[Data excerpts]
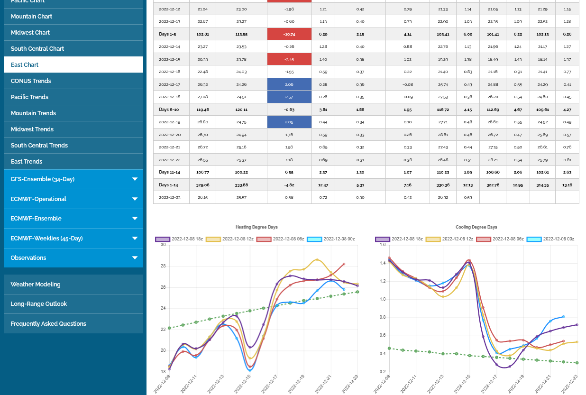586x395 pixels.
Task: Open Frequently Asked Questions
Action: [x=48, y=324]
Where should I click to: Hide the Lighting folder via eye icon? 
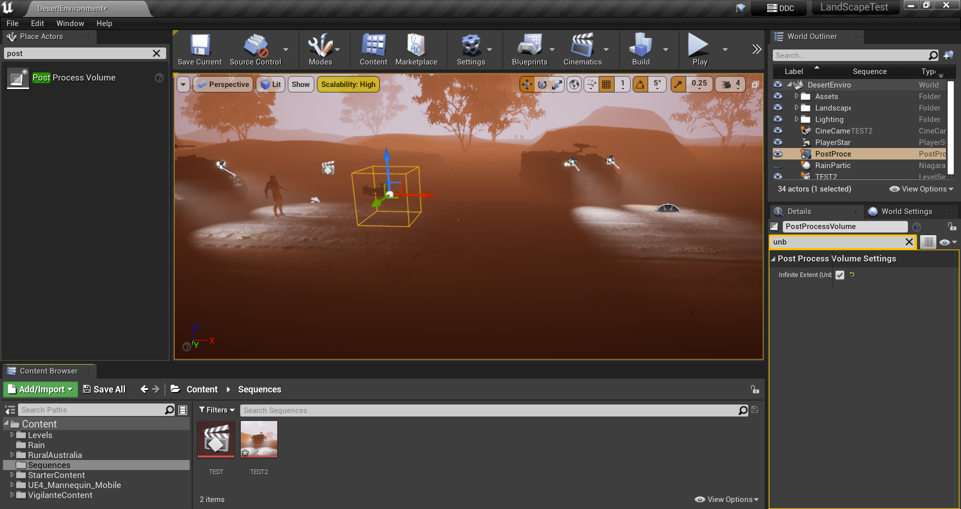point(778,120)
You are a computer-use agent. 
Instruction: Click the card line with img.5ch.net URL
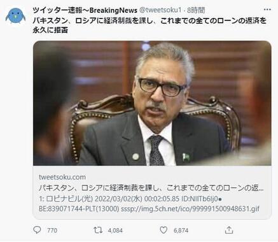pyautogui.click(x=149, y=209)
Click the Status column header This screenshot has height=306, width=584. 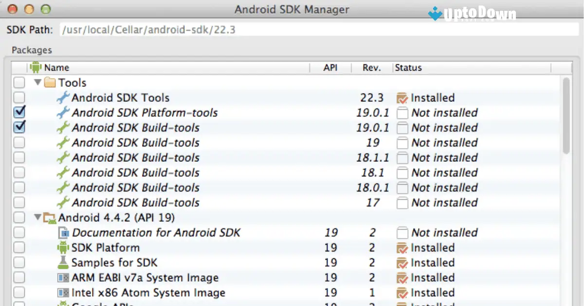(408, 67)
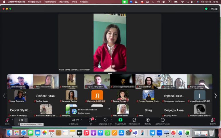Go to next page of participant thumbnails
This screenshot has width=221, height=138.
click(216, 96)
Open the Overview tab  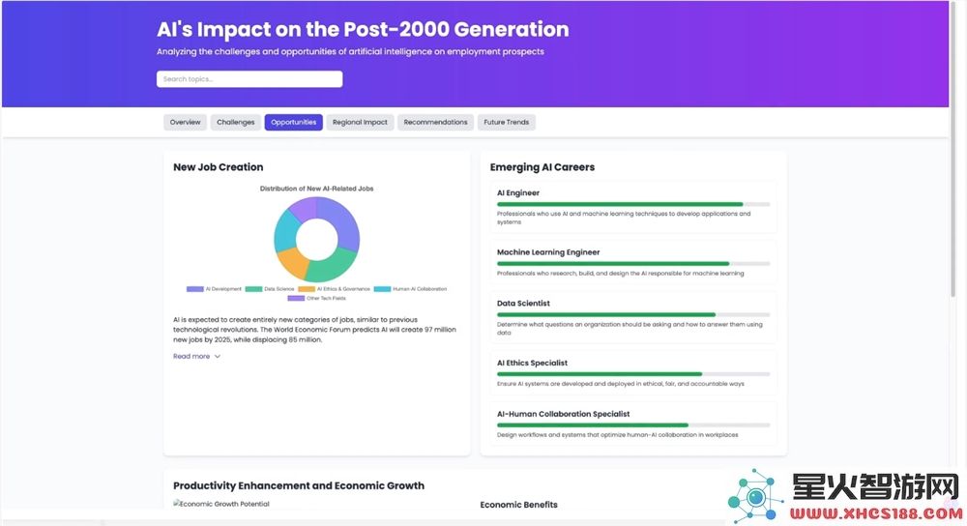click(185, 122)
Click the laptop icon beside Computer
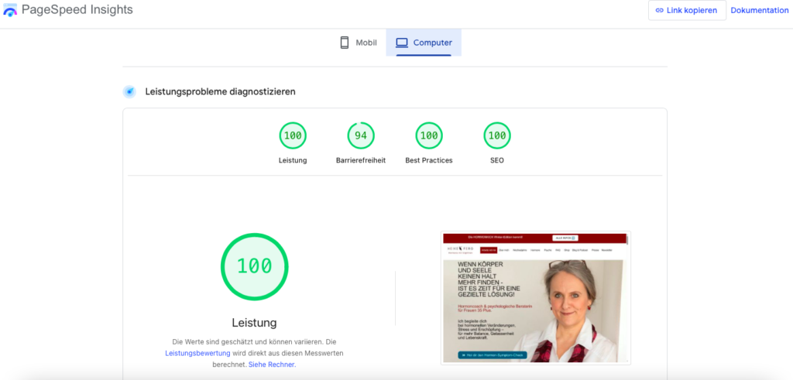 [x=401, y=43]
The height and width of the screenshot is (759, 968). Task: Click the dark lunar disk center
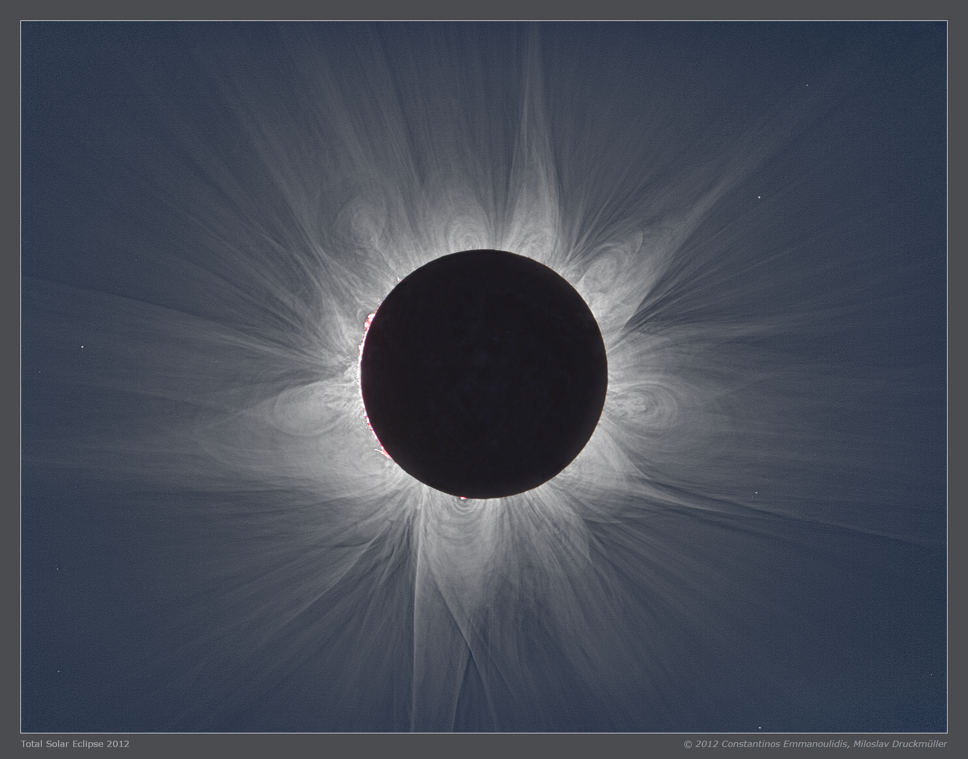[484, 374]
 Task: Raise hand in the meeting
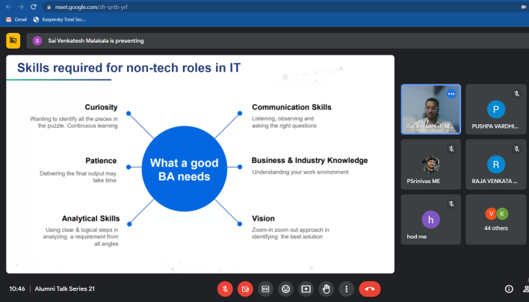pyautogui.click(x=326, y=289)
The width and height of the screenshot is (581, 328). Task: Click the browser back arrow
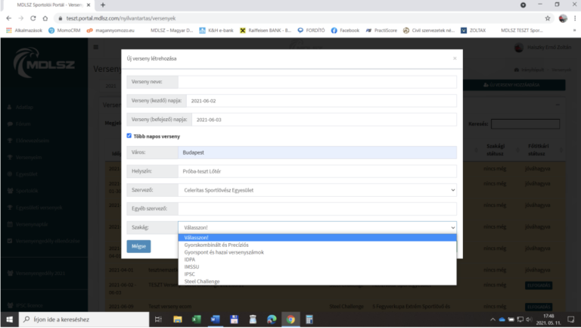coord(8,17)
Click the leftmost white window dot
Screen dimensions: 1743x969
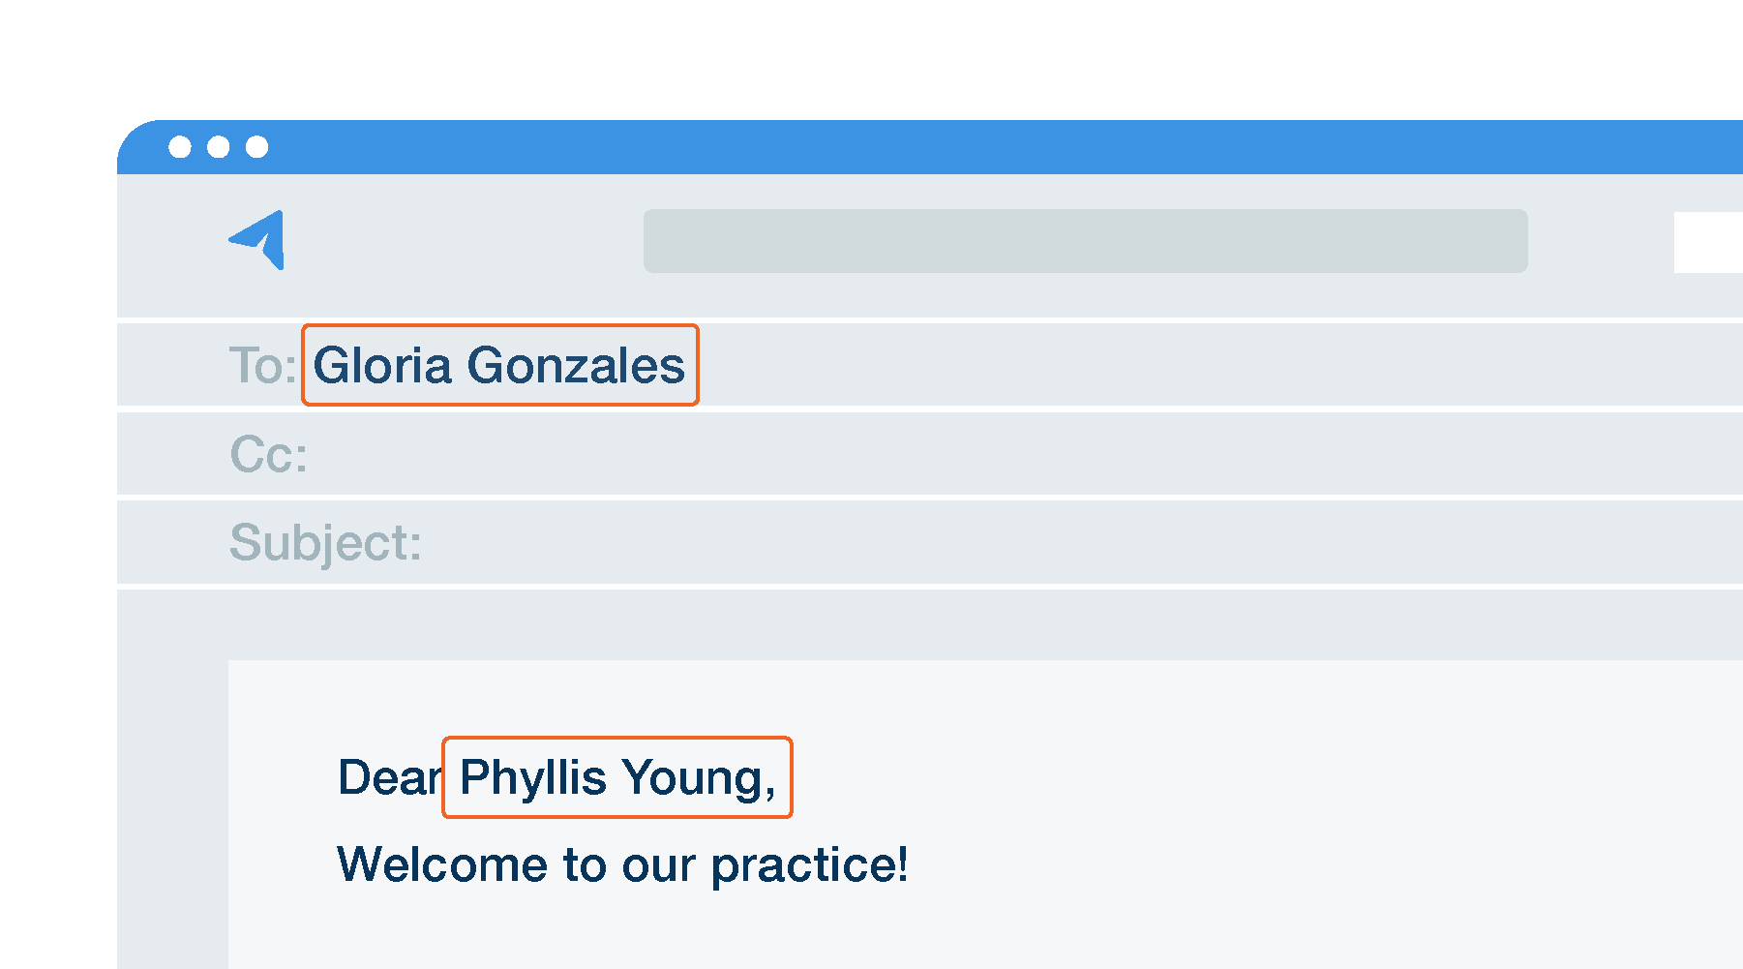click(x=180, y=146)
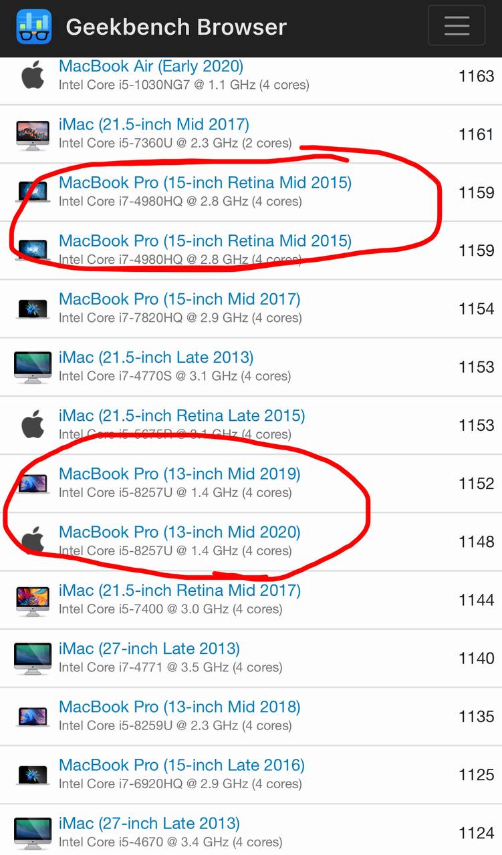Click the Apple logo beside MacBook Air Early 2020

(33, 75)
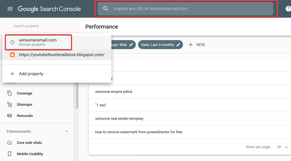291x161 pixels.
Task: Click the Mobile Usability phone icon
Action: coord(10,154)
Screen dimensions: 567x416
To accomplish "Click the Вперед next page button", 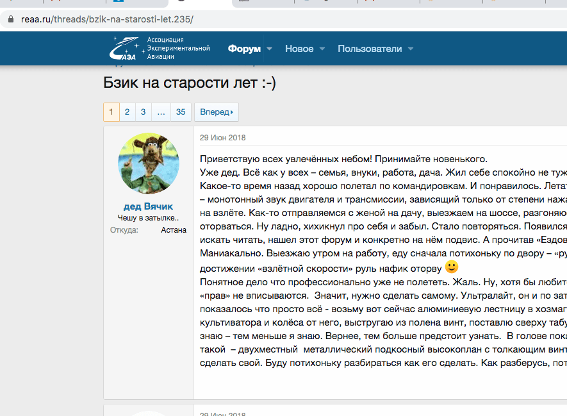I will pos(216,112).
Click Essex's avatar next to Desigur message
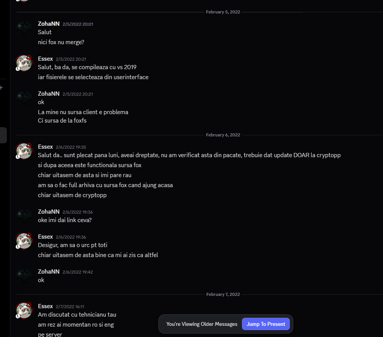The image size is (383, 337). coord(24,241)
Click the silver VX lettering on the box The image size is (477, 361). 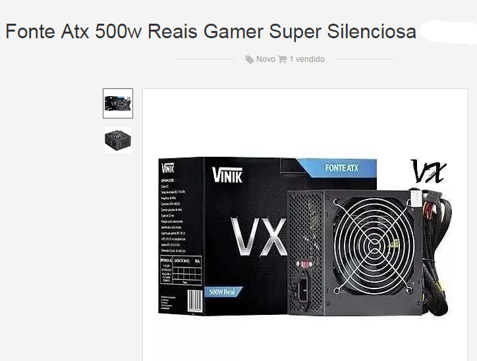[x=258, y=236]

[Assignment] Above are some records. Output exactly the lines from the one that contains "Task: Raise hand in the meeting" to the one that contains "Click the leftmost white window dot", keeping both, and omit the pictures.

[Response area]
 Task: Raise hand in the meeting
pyautogui.click(x=326, y=289)
The width and height of the screenshot is (581, 328). Task: Click the browser back arrow
coord(8,17)
Click the leftmost white window dot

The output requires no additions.